-- start Dataset extract --

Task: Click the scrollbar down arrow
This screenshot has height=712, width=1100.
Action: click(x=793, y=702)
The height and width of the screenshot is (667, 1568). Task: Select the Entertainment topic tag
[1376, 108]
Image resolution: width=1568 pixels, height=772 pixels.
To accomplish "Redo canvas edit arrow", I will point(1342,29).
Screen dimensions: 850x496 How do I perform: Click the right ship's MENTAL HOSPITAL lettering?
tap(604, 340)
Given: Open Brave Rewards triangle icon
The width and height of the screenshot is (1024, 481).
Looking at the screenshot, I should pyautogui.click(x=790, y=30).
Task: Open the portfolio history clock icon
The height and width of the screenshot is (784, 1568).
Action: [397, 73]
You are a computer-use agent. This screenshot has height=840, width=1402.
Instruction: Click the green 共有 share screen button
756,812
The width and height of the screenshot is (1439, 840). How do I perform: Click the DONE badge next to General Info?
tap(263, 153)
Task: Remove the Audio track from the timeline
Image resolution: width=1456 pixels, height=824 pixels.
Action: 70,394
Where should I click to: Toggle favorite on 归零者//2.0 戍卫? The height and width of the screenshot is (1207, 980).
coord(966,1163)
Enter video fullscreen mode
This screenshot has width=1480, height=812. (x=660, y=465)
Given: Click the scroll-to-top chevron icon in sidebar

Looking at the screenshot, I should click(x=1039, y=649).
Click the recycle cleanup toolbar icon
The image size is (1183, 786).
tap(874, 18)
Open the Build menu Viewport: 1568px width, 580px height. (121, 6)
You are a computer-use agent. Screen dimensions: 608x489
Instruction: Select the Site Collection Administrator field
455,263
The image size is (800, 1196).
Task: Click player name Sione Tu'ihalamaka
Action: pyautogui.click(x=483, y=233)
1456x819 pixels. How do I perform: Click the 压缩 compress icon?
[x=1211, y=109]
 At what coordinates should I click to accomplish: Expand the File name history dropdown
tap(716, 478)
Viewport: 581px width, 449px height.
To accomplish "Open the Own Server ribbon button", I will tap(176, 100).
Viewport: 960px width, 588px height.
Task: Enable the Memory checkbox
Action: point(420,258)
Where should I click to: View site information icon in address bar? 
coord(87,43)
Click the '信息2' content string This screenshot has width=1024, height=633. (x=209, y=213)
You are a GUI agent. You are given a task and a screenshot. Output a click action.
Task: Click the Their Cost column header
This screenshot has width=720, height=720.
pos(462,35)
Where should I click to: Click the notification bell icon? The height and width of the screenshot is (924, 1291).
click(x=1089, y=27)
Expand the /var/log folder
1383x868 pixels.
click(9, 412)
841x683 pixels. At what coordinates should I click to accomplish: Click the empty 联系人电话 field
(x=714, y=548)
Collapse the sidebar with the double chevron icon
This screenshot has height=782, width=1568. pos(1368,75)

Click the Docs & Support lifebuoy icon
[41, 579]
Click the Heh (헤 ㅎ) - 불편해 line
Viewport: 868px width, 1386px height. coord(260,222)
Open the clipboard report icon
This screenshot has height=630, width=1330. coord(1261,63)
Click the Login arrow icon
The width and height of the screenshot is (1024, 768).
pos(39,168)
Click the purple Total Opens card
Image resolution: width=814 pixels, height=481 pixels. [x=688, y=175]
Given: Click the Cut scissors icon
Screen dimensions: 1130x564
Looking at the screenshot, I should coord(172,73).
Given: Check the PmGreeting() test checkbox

-- end Dataset extract --

§ Stated problem:
Reproduce the listing starting with the line containing "Where should I click to: View" and going on through the line containing "pos(462,35)", requests included, and change every click coordinate in the answers by -5.

§ Exercise output:
Where should I click to: View site information icon in address bar? 
coord(82,38)
Click the '信息2' content string This screenshot has width=1024, height=633. (x=204, y=208)
You are a GUI agent. You are given a task and a screenshot. Output a click action.
Task: Click the Their Cost column header
This screenshot has width=720, height=720.
pos(457,30)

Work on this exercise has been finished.